[[ Extracted material, beginning ]]

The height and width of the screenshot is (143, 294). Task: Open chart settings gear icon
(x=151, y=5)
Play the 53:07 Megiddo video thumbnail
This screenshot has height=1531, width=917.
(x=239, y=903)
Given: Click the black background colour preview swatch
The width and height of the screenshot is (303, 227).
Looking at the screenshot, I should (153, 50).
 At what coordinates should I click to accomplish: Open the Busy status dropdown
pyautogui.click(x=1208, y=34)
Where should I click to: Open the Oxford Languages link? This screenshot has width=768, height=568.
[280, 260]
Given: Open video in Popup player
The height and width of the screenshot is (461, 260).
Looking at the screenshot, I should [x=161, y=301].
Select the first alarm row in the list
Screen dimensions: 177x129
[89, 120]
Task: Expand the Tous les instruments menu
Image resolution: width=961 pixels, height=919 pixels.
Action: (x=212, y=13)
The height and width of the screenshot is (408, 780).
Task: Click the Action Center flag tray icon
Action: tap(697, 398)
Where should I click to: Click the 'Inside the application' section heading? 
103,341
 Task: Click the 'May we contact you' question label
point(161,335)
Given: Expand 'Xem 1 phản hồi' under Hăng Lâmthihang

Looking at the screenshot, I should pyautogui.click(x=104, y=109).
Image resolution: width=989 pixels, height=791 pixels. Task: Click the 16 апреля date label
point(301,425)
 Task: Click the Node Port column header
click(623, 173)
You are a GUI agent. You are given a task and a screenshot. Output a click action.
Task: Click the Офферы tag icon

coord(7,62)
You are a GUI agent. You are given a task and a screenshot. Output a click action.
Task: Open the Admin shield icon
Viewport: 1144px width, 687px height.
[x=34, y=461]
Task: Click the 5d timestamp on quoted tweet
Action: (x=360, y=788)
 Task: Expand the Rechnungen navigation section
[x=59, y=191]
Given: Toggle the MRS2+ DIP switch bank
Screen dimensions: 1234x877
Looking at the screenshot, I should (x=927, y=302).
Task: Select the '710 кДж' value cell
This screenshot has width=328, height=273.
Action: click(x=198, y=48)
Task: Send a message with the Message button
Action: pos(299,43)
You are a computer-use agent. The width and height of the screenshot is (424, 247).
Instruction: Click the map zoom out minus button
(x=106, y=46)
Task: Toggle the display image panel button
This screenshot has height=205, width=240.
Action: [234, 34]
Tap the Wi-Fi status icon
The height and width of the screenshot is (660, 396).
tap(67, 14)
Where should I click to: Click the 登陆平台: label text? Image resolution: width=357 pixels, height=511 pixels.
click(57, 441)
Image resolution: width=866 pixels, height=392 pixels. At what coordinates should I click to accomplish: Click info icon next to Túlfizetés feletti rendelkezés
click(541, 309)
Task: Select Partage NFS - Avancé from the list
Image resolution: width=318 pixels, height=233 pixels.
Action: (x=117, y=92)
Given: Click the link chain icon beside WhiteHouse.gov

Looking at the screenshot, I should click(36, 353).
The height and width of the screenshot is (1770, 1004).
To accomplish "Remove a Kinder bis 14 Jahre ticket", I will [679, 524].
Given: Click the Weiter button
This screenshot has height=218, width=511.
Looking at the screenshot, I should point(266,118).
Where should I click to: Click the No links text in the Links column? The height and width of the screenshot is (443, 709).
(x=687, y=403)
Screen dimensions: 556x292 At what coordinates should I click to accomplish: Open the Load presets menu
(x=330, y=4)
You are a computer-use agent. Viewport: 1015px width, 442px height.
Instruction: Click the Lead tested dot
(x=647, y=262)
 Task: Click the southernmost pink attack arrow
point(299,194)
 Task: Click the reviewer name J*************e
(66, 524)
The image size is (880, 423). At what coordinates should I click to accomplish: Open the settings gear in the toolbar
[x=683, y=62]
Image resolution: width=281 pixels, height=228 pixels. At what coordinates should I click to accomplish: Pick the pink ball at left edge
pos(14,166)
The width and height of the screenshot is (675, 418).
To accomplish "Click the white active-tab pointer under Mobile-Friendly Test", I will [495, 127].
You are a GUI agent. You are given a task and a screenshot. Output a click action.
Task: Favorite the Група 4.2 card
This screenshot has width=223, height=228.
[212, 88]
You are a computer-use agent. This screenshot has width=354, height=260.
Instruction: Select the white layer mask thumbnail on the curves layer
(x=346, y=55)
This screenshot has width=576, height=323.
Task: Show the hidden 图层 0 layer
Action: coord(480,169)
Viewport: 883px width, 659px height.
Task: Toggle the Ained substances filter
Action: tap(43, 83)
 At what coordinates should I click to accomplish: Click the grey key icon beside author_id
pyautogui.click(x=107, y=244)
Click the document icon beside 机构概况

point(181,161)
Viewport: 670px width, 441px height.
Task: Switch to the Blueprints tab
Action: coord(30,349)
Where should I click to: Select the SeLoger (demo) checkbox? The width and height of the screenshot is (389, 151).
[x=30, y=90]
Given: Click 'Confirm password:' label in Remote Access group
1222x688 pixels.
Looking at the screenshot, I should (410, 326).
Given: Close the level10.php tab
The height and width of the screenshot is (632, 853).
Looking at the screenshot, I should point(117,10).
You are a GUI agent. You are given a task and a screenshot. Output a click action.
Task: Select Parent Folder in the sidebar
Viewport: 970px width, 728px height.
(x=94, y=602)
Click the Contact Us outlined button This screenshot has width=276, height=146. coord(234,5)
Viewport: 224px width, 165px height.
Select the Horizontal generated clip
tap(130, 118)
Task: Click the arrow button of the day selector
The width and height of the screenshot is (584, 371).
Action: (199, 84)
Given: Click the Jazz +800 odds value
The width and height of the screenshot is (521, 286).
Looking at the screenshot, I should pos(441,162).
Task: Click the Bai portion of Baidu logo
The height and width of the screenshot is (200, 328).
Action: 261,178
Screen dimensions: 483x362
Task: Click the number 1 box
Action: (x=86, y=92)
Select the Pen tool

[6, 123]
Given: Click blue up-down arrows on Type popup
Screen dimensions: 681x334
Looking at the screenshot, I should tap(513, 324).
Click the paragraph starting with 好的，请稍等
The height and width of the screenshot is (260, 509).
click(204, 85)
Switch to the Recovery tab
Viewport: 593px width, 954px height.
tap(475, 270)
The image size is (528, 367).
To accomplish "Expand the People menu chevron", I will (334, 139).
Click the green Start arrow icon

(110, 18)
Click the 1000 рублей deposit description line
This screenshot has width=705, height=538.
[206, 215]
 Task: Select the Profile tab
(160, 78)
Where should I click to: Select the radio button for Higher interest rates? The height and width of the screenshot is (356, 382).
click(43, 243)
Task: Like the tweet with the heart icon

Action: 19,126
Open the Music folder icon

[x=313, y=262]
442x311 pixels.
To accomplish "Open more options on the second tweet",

[[ Extracted material, end ]]

## Exercise objective
Copy out the records once more. Match them exactly.

## Answer for the task
The height and width of the screenshot is (143, 294). Task: Open chart settings gear icon
(x=151, y=5)
Play the 53:07 Megiddo video thumbnail
This screenshot has height=1531, width=917.
(x=239, y=903)
Given: Click the black background colour preview swatch
The width and height of the screenshot is (303, 227).
Looking at the screenshot, I should (153, 50).
 At what coordinates should I click to accomplish: Open the Busy status dropdown
pyautogui.click(x=1208, y=34)
Where should I click to: Open the Oxford Languages link? This screenshot has width=768, height=568.
[280, 260]
Given: Open video in Popup player
The height and width of the screenshot is (461, 260).
Looking at the screenshot, I should [x=161, y=301].
Select the first alarm row in the list
Screen dimensions: 177x129
[89, 120]
Task: Expand the Tous les instruments menu
Image resolution: width=961 pixels, height=919 pixels.
Action: (x=212, y=13)
The height and width of the screenshot is (408, 780).
Task: Click the Action Center flag tray icon
Action: tap(697, 398)
Where should I click to: Click the 'Inside the application' section heading? 
103,341
 Task: Click the 'May we contact you' question label
point(161,335)
Given: Expand 'Xem 1 phản hồi' under Hăng Lâmthihang

Looking at the screenshot, I should pyautogui.click(x=104, y=109).
Image resolution: width=989 pixels, height=791 pixels. Task: Click the 16 апреля date label
point(301,425)
 Task: Click the Node Port column header
click(623, 173)
You are a GUI agent. You are given a task and a screenshot. Output a click action.
Task: Click the Офферы tag icon

coord(7,62)
You are a GUI agent. You are given a task and a screenshot. Output a click action.
Task: Open the Admin shield icon
Viewport: 1144px width, 687px height.
[x=34, y=461]
Task: Click the 5d timestamp on quoted tweet
Action: (x=360, y=788)
 Task: Expand the Rechnungen navigation section
[x=59, y=191]
Given: Toggle the MRS2+ DIP switch bank
Screen dimensions: 1234x877
Looking at the screenshot, I should (x=927, y=302).
Task: Select the '710 кДж' value cell
This screenshot has width=328, height=273.
Action: click(x=198, y=48)
Task: Send a message with the Message button
Action: pos(299,43)
You are a computer-use agent. The width and height of the screenshot is (424, 247).
Instruction: Click the map zoom out minus button
(x=106, y=46)
Task: Toggle the display image panel button
This screenshot has height=205, width=240.
Action: [234, 34]
Tap the Wi-Fi status icon
The height and width of the screenshot is (660, 396).
tap(67, 14)
Where should I click to: Click the 登陆平台: label text? Image resolution: width=357 pixels, height=511 pixels.
click(57, 441)
Image resolution: width=866 pixels, height=392 pixels. At what coordinates should I click to accomplish: Click info icon next to Túlfizetés feletti rendelkezés
click(541, 309)
Task: Select Partage NFS - Avancé from the list
Image resolution: width=318 pixels, height=233 pixels.
Action: (x=117, y=92)
Given: Click the link chain icon beside WhiteHouse.gov

Looking at the screenshot, I should click(36, 353).
The height and width of the screenshot is (1770, 1004).
To accomplish "Remove a Kinder bis 14 Jahre ticket", I will [679, 524].
Given: Click the Weiter button
This screenshot has height=218, width=511.
Looking at the screenshot, I should point(266,118).
Where should I click to: Click the No links text in the Links column? The height and width of the screenshot is (443, 709).
(x=687, y=403)
Screen dimensions: 556x292 At what coordinates should I click to accomplish: Open the Load presets menu
(x=330, y=4)
You are a computer-use agent. Viewport: 1015px width, 442px height.
Instruction: Click the Lead tested dot
(x=647, y=262)
 Task: Click the southernmost pink attack arrow
point(299,194)
 Task: Click the reviewer name J*************e
(66, 524)
The image size is (880, 423). At what coordinates should I click to accomplish: Open the settings gear in the toolbar
[x=683, y=62]
Image resolution: width=281 pixels, height=228 pixels. At what coordinates should I click to accomplish: Pick the pink ball at left edge
pos(14,166)
The width and height of the screenshot is (675, 418).
To accomplish "Click the white active-tab pointer under Mobile-Friendly Test", I will [495, 127].
You are a GUI agent. You are given a task and a screenshot. Output a click action.
Task: Favorite the Група 4.2 card
This screenshot has width=223, height=228.
[212, 88]
You are a computer-use agent. This screenshot has width=354, height=260.
Instruction: Select the white layer mask thumbnail on the curves layer
(x=346, y=55)
This screenshot has width=576, height=323.
Task: Show the hidden 图层 0 layer
Action: coord(480,169)
Viewport: 883px width, 659px height.
Task: Toggle the Ained substances filter
Action: tap(43, 83)
 At what coordinates should I click to accomplish: Click the grey key icon beside author_id
pyautogui.click(x=107, y=244)
Click the document icon beside 机构概况

point(181,161)
Viewport: 670px width, 441px height.
Task: Switch to the Blueprints tab
Action: coord(30,349)
Where should I click to: Select the SeLoger (demo) checkbox? The width and height of the screenshot is (389, 151).
[x=30, y=90]
Given: Click 'Confirm password:' label in Remote Access group
1222x688 pixels.
Looking at the screenshot, I should (410, 326).
Given: Close the level10.php tab
The height and width of the screenshot is (632, 853).
Looking at the screenshot, I should point(117,10).
You are a GUI agent. You are given a task and a screenshot. Output a click action.
Task: Select Parent Folder in the sidebar
Viewport: 970px width, 728px height.
(x=94, y=602)
Click the Contact Us outlined button This screenshot has width=276, height=146. coord(234,5)
Viewport: 224px width, 165px height.
Select the Horizontal generated clip
tap(130, 118)
Task: Click the arrow button of the day selector
The width and height of the screenshot is (584, 371).
Action: (199, 84)
Given: Click the Jazz +800 odds value
The width and height of the screenshot is (521, 286).
Looking at the screenshot, I should pos(441,162).
Task: Click the Bai portion of Baidu logo
The height and width of the screenshot is (200, 328).
Action: 261,178
Screen dimensions: 483x362
Task: Click the number 1 box
Action: (x=86, y=92)
Select the Pen tool

[6, 123]
Given: Click blue up-down arrows on Type popup
Screen dimensions: 681x334
Looking at the screenshot, I should tap(513, 324).
Click the paragraph starting with 好的，请稍等
The height and width of the screenshot is (260, 509).
click(204, 85)
Switch to the Recovery tab
Viewport: 593px width, 954px height.
tap(475, 270)
The image size is (528, 367).
To accomplish "Expand the People menu chevron", I will (334, 139).
Click the green Start arrow icon

(110, 18)
Click the 1000 рублей deposit description line
This screenshot has width=705, height=538.
[206, 215]
 Task: Select the Profile tab
(160, 78)
Where should I click to: Select the radio button for Higher interest rates? The height and width of the screenshot is (356, 382).
click(43, 243)
Task: Like the tweet with the heart icon

Action: 19,126
Open the Music folder icon

[x=313, y=262]
442x311 pixels.
To accomplish "Open more options on the second tweet",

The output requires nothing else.